Directions for this task: Please copy every line of the material below word for word, adding nothing and leaving nothing out.
======== Recorded data
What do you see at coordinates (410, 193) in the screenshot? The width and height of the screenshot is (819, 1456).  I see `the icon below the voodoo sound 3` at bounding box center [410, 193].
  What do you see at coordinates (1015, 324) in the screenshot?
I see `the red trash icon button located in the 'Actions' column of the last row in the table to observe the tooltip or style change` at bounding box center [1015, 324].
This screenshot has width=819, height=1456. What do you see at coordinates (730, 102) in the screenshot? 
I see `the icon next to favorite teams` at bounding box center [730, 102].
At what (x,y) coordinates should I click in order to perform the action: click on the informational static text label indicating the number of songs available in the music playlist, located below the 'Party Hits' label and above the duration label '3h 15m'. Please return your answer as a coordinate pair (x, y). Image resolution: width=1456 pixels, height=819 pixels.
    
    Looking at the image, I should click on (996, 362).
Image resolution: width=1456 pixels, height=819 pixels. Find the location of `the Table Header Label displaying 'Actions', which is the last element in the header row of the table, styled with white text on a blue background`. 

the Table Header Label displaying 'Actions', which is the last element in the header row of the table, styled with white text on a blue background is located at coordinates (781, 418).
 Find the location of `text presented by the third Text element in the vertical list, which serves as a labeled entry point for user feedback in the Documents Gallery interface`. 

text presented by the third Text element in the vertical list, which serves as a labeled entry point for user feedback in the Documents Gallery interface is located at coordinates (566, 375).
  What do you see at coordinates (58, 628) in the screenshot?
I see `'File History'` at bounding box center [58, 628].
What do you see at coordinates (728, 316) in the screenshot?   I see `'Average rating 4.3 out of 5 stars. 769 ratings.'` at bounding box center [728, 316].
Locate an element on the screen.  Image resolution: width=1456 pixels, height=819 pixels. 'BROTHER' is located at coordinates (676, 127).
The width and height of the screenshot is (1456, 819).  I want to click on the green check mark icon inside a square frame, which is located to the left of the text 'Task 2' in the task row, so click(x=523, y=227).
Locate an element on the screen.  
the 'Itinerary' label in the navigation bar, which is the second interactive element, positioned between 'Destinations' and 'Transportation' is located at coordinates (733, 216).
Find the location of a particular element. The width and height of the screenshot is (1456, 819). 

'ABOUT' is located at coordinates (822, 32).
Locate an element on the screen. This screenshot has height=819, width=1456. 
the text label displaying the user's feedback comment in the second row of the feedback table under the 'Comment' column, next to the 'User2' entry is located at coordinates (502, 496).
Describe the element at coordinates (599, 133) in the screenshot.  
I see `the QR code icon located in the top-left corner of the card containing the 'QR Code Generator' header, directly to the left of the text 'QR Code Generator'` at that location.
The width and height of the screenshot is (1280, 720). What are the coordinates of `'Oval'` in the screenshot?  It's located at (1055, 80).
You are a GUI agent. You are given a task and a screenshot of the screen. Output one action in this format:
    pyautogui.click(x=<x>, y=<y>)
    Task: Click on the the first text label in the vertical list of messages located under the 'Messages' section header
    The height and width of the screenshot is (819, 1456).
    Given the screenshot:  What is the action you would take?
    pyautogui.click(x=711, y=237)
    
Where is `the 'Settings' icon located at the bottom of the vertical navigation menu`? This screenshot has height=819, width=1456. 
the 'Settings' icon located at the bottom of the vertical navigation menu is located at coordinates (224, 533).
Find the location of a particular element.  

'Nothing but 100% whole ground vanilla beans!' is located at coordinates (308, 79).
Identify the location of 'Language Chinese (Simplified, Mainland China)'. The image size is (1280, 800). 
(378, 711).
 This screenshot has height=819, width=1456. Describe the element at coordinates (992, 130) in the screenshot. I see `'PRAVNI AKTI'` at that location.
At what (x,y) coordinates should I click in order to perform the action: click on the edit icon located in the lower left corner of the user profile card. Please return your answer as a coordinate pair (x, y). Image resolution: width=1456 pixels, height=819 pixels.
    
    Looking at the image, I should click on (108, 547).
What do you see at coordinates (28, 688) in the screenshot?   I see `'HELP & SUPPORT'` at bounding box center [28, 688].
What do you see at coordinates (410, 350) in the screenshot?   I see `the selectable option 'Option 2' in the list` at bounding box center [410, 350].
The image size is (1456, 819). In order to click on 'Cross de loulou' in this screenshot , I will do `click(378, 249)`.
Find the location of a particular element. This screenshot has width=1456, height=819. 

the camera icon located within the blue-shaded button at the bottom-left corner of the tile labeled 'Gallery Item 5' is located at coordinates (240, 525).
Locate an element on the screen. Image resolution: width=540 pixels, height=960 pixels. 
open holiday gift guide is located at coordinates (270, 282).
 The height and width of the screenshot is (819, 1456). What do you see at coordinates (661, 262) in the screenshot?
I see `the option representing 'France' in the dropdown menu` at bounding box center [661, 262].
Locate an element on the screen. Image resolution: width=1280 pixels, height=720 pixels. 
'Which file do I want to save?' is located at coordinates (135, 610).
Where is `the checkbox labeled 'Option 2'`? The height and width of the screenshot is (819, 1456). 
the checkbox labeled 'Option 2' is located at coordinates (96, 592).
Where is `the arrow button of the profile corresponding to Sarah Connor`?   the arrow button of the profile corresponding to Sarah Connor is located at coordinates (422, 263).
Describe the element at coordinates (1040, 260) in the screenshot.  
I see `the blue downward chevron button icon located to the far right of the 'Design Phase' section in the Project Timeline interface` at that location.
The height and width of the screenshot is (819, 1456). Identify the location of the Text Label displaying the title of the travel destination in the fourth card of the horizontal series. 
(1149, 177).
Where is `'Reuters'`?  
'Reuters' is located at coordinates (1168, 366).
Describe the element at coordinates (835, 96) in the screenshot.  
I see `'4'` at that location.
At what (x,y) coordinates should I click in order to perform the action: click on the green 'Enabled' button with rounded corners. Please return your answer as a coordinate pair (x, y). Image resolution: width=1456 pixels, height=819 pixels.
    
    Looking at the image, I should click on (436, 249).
================
The answer:
What do you see at coordinates (410, 193) in the screenshot? The width and height of the screenshot is (819, 1456).  I see `the icon below the voodoo sound 3` at bounding box center [410, 193].
  What do you see at coordinates (1015, 324) in the screenshot?
I see `the red trash icon button located in the 'Actions' column of the last row in the table to observe the tooltip or style change` at bounding box center [1015, 324].
This screenshot has width=819, height=1456. What do you see at coordinates (730, 102) in the screenshot? 
I see `the icon next to favorite teams` at bounding box center [730, 102].
At what (x,y) coordinates should I click in order to perform the action: click on the informational static text label indicating the number of songs available in the music playlist, located below the 'Party Hits' label and above the duration label '3h 15m'. Please return your answer as a coordinate pair (x, y). Image resolution: width=1456 pixels, height=819 pixels.
    
    Looking at the image, I should click on (996, 362).
Image resolution: width=1456 pixels, height=819 pixels. Find the location of `the Table Header Label displaying 'Actions', which is the last element in the header row of the table, styled with white text on a blue background`. 

the Table Header Label displaying 'Actions', which is the last element in the header row of the table, styled with white text on a blue background is located at coordinates (781, 418).
 Find the location of `text presented by the third Text element in the vertical list, which serves as a labeled entry point for user feedback in the Documents Gallery interface`. 

text presented by the third Text element in the vertical list, which serves as a labeled entry point for user feedback in the Documents Gallery interface is located at coordinates (566, 375).
  What do you see at coordinates (58, 628) in the screenshot?
I see `'File History'` at bounding box center [58, 628].
What do you see at coordinates (728, 316) in the screenshot?   I see `'Average rating 4.3 out of 5 stars. 769 ratings.'` at bounding box center [728, 316].
Locate an element on the screen.  Image resolution: width=1456 pixels, height=819 pixels. 'BROTHER' is located at coordinates (676, 127).
The width and height of the screenshot is (1456, 819).  I want to click on the green check mark icon inside a square frame, which is located to the left of the text 'Task 2' in the task row, so click(x=523, y=227).
Locate an element on the screen.  
the 'Itinerary' label in the navigation bar, which is the second interactive element, positioned between 'Destinations' and 'Transportation' is located at coordinates (733, 216).
Find the location of a particular element. The width and height of the screenshot is (1456, 819). 

'ABOUT' is located at coordinates (822, 32).
Locate an element on the screen. This screenshot has height=819, width=1456. 
the text label displaying the user's feedback comment in the second row of the feedback table under the 'Comment' column, next to the 'User2' entry is located at coordinates (502, 496).
Describe the element at coordinates (599, 133) in the screenshot.  
I see `the QR code icon located in the top-left corner of the card containing the 'QR Code Generator' header, directly to the left of the text 'QR Code Generator'` at that location.
The width and height of the screenshot is (1280, 720). What are the coordinates of `'Oval'` in the screenshot?  It's located at (1055, 80).
You are a GUI agent. You are given a task and a screenshot of the screen. Output one action in this format:
    pyautogui.click(x=<x>, y=<y>)
    Task: Click on the the first text label in the vertical list of messages located under the 'Messages' section header
    The height and width of the screenshot is (819, 1456).
    Given the screenshot:  What is the action you would take?
    pyautogui.click(x=711, y=237)
    
Where is `the 'Settings' icon located at the bottom of the vertical navigation menu`? This screenshot has height=819, width=1456. 
the 'Settings' icon located at the bottom of the vertical navigation menu is located at coordinates (224, 533).
Find the location of a particular element.  

'Nothing but 100% whole ground vanilla beans!' is located at coordinates (308, 79).
Identify the location of 'Language Chinese (Simplified, Mainland China)'. The image size is (1280, 800). 
(378, 711).
 This screenshot has height=819, width=1456. Describe the element at coordinates (992, 130) in the screenshot. I see `'PRAVNI AKTI'` at that location.
At what (x,y) coordinates should I click in order to perform the action: click on the edit icon located in the lower left corner of the user profile card. Please return your answer as a coordinate pair (x, y). Image resolution: width=1456 pixels, height=819 pixels.
    
    Looking at the image, I should click on (108, 547).
What do you see at coordinates (28, 688) in the screenshot?   I see `'HELP & SUPPORT'` at bounding box center [28, 688].
What do you see at coordinates (410, 350) in the screenshot?   I see `the selectable option 'Option 2' in the list` at bounding box center [410, 350].
The image size is (1456, 819). In order to click on 'Cross de loulou' in this screenshot , I will do `click(378, 249)`.
Find the location of a particular element. This screenshot has width=1456, height=819. 

the camera icon located within the blue-shaded button at the bottom-left corner of the tile labeled 'Gallery Item 5' is located at coordinates (240, 525).
Locate an element on the screen. Image resolution: width=540 pixels, height=960 pixels. 
open holiday gift guide is located at coordinates (270, 282).
 The height and width of the screenshot is (819, 1456). What do you see at coordinates (661, 262) in the screenshot?
I see `the option representing 'France' in the dropdown menu` at bounding box center [661, 262].
Locate an element on the screen. Image resolution: width=1280 pixels, height=720 pixels. 
'Which file do I want to save?' is located at coordinates (135, 610).
Where is `the checkbox labeled 'Option 2'`? The height and width of the screenshot is (819, 1456). 
the checkbox labeled 'Option 2' is located at coordinates (96, 592).
Where is `the arrow button of the profile corresponding to Sarah Connor`?   the arrow button of the profile corresponding to Sarah Connor is located at coordinates (422, 263).
Describe the element at coordinates (1040, 260) in the screenshot.  
I see `the blue downward chevron button icon located to the far right of the 'Design Phase' section in the Project Timeline interface` at that location.
The height and width of the screenshot is (819, 1456). Identify the location of the Text Label displaying the title of the travel destination in the fourth card of the horizontal series. 
(1149, 177).
Where is `'Reuters'`?  
'Reuters' is located at coordinates (1168, 366).
Describe the element at coordinates (835, 96) in the screenshot.  
I see `'4'` at that location.
At what (x,y) coordinates should I click in order to perform the action: click on the green 'Enabled' button with rounded corners. Please return your answer as a coordinate pair (x, y). Image resolution: width=1456 pixels, height=819 pixels.
    
    Looking at the image, I should click on (436, 249).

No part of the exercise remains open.